In the late 17th century, Swiss doctor Johannes Hofer first used the term ‘nostalgia’ to describe the yearning for home that filled the soldiers of his country. With the passage of time, nostalgia came to define a collective sentiment for something more than a country – for the culture of another era.
And if there is one era that is currently being recalled with special fascination, it is without doubt the 1980s, characterised by shoulder pads and too much hairspray, but also rebelling against the norms and the desire to show one’s own individuality. It was a highly expressive time, especially when it came to music, art, fashion and design. And of course, typography was also influenced by this explosion of colour, extravagance and neon lights. This was also thanks, in part, to the emergence of personal computers and the first design software, which allowed for risk-taking and experimentation.

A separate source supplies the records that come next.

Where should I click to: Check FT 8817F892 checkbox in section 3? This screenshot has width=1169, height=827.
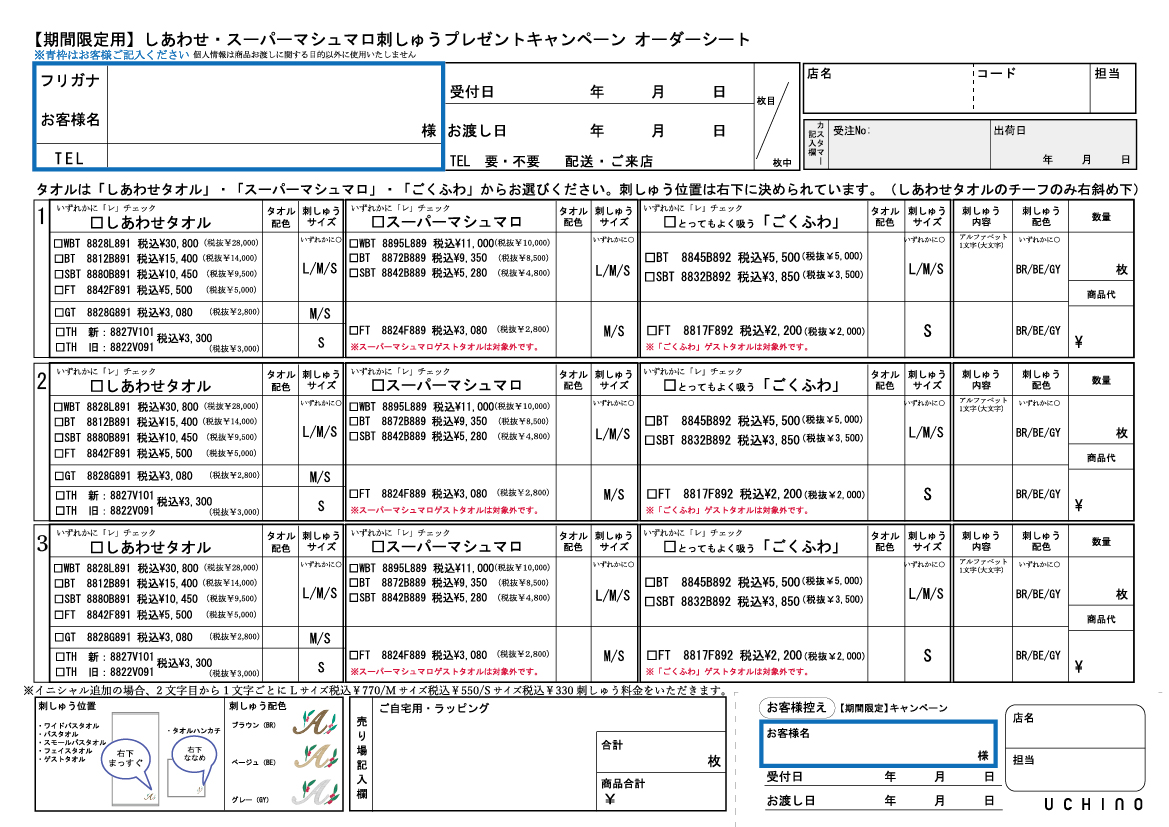pos(651,656)
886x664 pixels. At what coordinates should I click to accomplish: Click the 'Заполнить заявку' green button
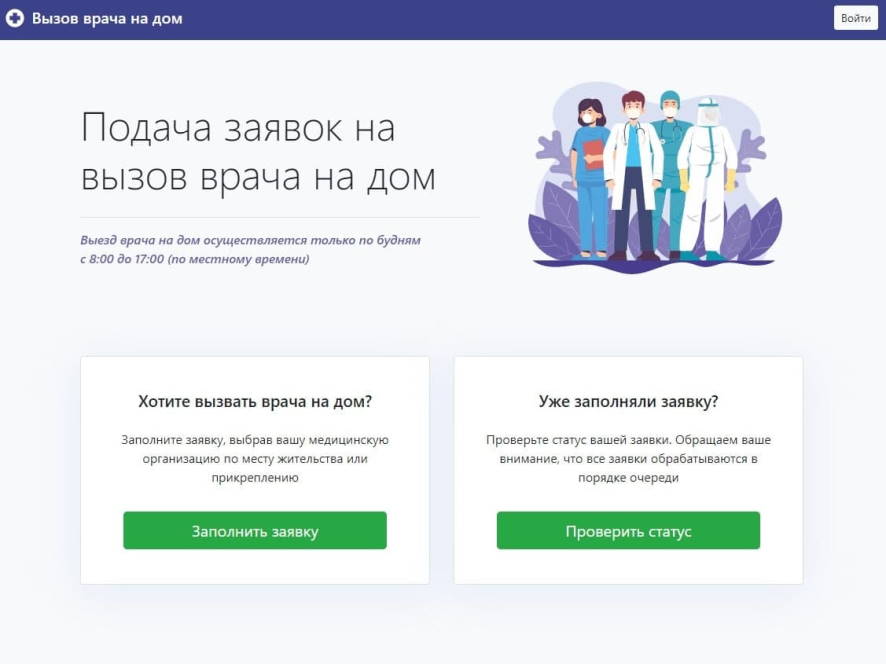(x=255, y=530)
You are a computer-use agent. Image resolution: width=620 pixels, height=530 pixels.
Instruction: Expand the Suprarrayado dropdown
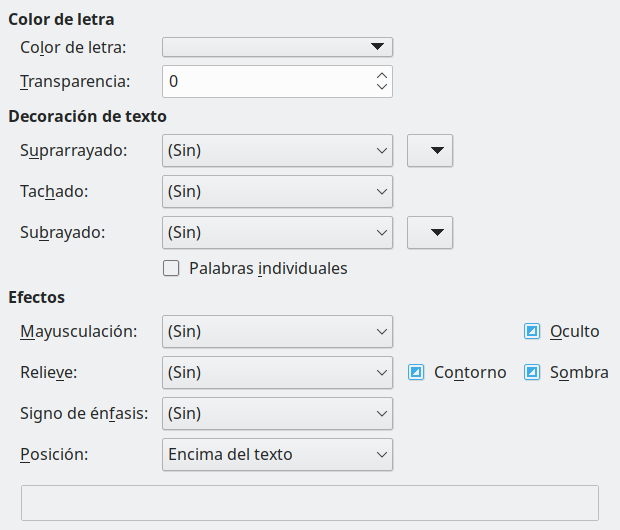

Nostalgia for the 80s is what has led contemporary graphic designers to continue to create fonts inspired by the aesthetics of the decade. Some with overwhelming success. Look no further than the poster for the Netflix series ‘Stranger Things’. We at Pixartprinting have compiled a list of the best fonts, most of which are free for personal use.
THE BEST 80S FONTS: PIXEL FONTS
Pixel-based lettering were very popular in the 1980s, when the digital era was just beginning. They’re associated with gaming arcades where kids spent countless hours.
This font is based on video game machines that were available in shopping centres, bars and arcades, known as arcade machines.
Created by Swiss graphic designer Philippe Moesch, Sabo is an 8-bit pixel font ideal for T-shirts, posters, and any design with a retro arcade theme.
THE BEST 80S FONTS – VIDEO GAME FONTS
In addition to arcades, another major influence of the time was the emergence of video games, which resulted in a typography style with a futuristic and digital aesthetic in the design world.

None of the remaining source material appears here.